==== Líneas para procesar ====

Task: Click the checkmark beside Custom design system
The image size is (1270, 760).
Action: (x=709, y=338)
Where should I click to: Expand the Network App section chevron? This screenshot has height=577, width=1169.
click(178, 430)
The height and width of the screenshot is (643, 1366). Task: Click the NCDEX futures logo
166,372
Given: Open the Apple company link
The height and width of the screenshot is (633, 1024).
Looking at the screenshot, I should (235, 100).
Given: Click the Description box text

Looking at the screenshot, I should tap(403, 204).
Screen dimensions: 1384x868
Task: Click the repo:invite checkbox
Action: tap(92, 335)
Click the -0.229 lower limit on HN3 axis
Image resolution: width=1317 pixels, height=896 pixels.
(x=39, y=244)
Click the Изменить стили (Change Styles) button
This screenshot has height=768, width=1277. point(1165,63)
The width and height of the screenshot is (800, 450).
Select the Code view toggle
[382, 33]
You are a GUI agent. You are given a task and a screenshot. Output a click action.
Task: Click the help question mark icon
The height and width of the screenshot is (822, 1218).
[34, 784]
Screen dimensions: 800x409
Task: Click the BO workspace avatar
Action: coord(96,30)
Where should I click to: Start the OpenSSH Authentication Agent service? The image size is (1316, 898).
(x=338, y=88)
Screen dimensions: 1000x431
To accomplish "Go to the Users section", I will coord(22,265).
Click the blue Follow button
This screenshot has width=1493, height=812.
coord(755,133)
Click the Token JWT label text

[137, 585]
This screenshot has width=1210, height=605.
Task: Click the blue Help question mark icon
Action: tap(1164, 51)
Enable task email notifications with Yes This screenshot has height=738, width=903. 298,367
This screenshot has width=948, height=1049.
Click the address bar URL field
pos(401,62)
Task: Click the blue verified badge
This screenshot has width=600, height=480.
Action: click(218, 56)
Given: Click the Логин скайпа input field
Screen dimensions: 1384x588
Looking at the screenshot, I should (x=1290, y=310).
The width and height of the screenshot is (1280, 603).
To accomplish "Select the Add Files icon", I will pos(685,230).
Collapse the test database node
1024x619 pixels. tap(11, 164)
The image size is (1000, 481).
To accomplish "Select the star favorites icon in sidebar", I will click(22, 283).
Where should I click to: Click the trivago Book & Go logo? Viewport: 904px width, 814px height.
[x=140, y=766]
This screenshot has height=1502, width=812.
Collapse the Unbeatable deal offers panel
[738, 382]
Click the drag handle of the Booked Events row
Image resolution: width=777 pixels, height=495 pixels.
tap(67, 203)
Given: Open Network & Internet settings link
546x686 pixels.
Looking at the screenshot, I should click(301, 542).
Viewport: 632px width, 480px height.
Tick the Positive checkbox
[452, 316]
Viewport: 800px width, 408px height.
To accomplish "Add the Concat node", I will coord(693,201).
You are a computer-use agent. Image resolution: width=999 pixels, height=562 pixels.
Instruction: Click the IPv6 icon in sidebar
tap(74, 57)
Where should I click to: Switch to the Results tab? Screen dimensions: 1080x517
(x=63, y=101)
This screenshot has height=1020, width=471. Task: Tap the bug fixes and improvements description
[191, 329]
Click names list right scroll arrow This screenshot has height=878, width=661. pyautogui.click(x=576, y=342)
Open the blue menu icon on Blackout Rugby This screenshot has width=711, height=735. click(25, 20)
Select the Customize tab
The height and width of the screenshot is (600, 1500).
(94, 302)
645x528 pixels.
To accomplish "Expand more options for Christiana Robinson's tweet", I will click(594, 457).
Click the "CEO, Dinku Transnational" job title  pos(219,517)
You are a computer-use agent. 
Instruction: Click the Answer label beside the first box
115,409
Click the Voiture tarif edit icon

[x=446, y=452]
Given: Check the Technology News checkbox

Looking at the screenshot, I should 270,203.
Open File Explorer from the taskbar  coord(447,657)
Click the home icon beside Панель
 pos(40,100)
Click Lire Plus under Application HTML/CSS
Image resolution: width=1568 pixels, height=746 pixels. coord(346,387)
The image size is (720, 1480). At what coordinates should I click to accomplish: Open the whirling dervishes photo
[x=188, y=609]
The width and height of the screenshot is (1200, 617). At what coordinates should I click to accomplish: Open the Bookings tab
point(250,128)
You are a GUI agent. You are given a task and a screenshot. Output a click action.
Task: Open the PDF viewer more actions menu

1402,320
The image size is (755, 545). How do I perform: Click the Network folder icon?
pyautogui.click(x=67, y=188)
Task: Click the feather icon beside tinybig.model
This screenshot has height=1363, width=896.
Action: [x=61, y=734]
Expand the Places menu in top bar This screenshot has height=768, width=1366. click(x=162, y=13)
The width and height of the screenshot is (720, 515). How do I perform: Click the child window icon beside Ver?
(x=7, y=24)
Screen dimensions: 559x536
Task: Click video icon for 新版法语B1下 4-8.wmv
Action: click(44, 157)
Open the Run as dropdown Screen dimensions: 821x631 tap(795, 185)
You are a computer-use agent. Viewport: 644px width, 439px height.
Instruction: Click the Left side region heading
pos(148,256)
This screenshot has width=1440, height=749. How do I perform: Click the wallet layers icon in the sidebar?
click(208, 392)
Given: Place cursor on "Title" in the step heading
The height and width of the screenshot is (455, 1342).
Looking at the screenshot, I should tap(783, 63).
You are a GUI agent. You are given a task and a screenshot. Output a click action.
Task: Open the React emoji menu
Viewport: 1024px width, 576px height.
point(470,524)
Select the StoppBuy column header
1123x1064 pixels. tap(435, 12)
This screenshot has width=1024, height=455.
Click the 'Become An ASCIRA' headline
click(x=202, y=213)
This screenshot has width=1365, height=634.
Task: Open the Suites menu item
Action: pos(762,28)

====

Objetivo del ejercicio »
Devuelve sin cambios el tramo de líneas que va desde la que contiene "Open the Run" hasta la que contiene "click(208, 392)", ambas incluidas.

La respuesta »
Open the Run as dropdown Screen dimensions: 821x631 tap(795, 185)
You are a computer-use agent. Viewport: 644px width, 439px height.
Instruction: Click the Left side region heading
pos(148,256)
This screenshot has width=1440, height=749. How do I perform: Click the wallet layers icon in the sidebar?
click(208, 392)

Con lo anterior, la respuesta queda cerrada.